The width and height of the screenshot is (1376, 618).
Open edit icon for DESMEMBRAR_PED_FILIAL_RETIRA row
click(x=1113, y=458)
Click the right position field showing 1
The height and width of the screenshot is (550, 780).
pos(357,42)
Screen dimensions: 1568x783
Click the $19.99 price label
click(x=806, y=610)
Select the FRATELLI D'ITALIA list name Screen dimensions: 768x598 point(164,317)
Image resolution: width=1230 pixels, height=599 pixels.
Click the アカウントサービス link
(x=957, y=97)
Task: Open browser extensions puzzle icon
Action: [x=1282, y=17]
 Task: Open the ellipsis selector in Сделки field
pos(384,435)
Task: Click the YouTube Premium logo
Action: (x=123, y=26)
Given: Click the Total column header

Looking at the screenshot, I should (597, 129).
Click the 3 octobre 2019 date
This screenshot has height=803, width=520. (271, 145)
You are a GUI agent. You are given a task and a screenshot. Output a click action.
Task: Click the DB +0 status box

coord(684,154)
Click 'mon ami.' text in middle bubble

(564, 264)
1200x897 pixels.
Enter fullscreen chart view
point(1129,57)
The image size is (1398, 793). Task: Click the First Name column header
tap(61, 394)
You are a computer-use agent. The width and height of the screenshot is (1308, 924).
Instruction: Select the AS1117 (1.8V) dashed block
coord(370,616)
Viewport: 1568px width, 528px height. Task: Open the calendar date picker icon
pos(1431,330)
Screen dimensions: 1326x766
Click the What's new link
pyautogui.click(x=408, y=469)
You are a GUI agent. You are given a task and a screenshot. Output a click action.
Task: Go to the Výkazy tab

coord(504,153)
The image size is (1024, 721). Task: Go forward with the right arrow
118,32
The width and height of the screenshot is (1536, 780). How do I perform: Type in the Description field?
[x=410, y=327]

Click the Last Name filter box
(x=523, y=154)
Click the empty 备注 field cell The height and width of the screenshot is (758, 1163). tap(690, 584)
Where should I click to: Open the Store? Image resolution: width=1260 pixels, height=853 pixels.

_ _ _ _ _

Going through the listing above, tally the lines that contain the word "dimensions" and report the total alone.

3